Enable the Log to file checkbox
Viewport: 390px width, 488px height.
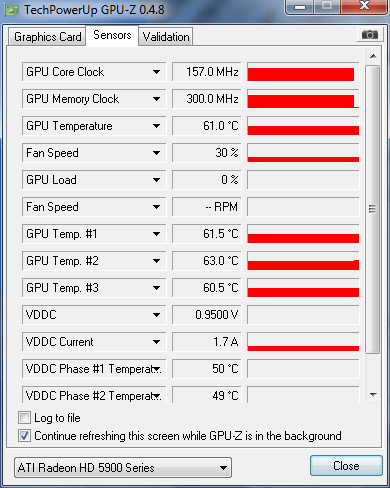(x=24, y=418)
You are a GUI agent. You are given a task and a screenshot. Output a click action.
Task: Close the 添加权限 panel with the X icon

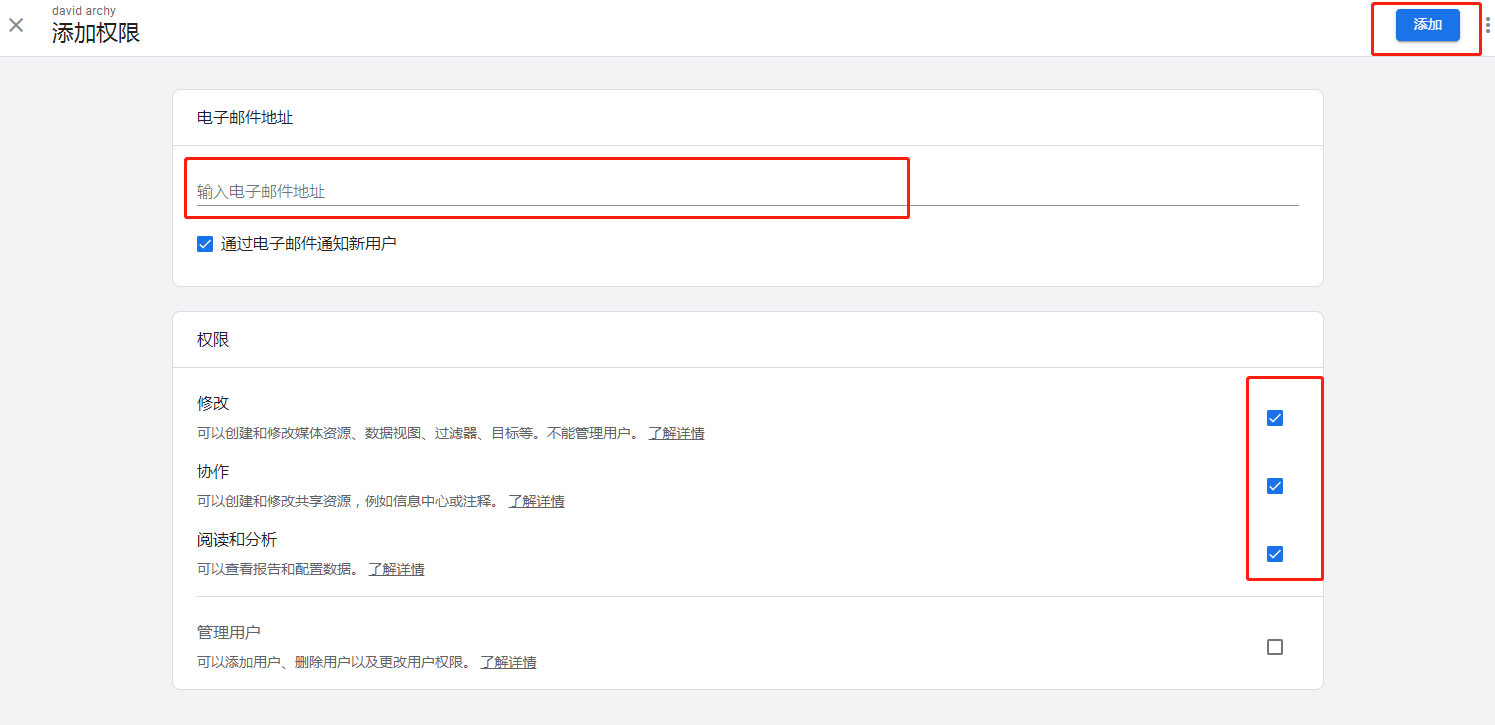[x=16, y=25]
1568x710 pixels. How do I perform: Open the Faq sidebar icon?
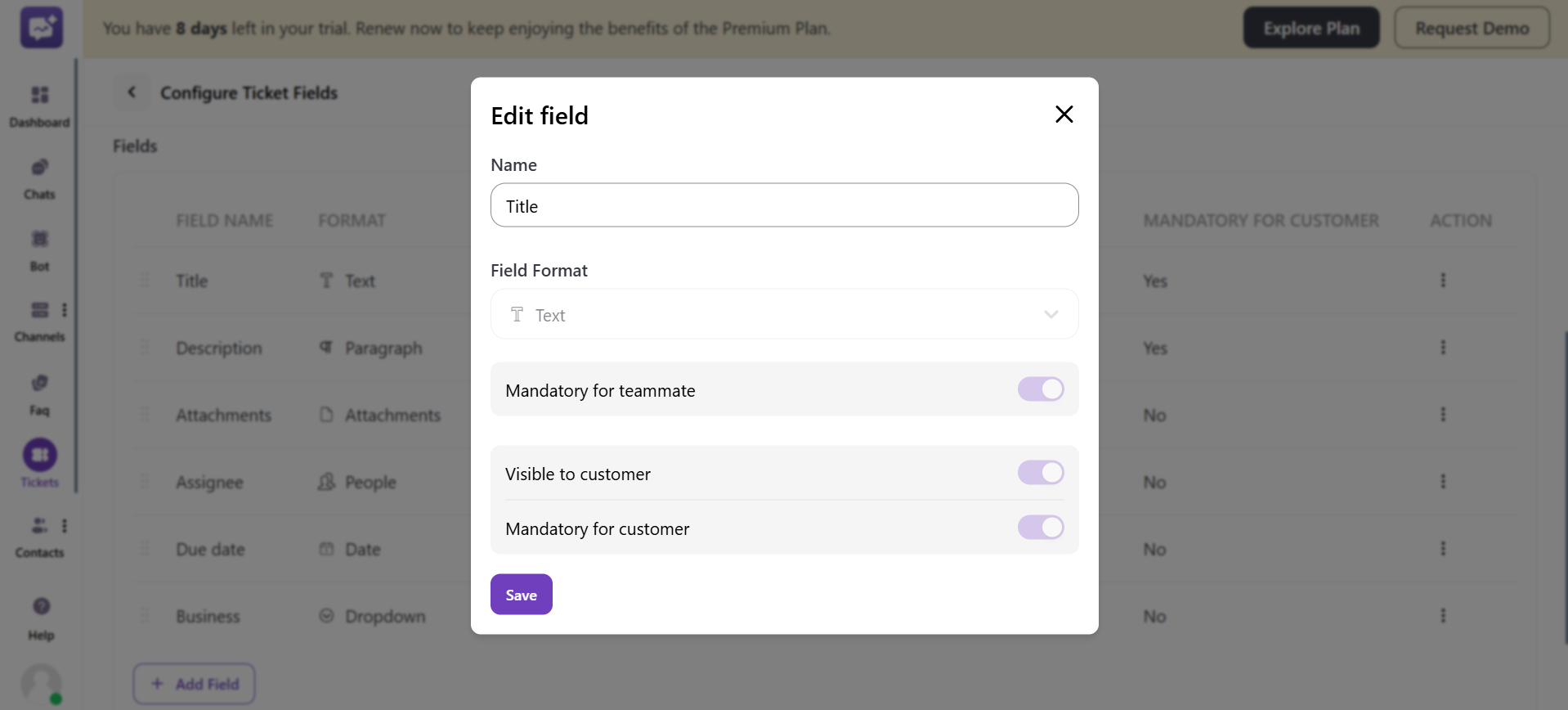coord(39,384)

== == ==

> _Task requirements_: Reproduce verbatim, and only, the lines starting at the one that contains "1568x710 pixels. How" and ending with the final line of the records; leave out the pictures.

> _Result_:
1568x710 pixels. How do I perform: Open the Faq sidebar icon?
coord(39,384)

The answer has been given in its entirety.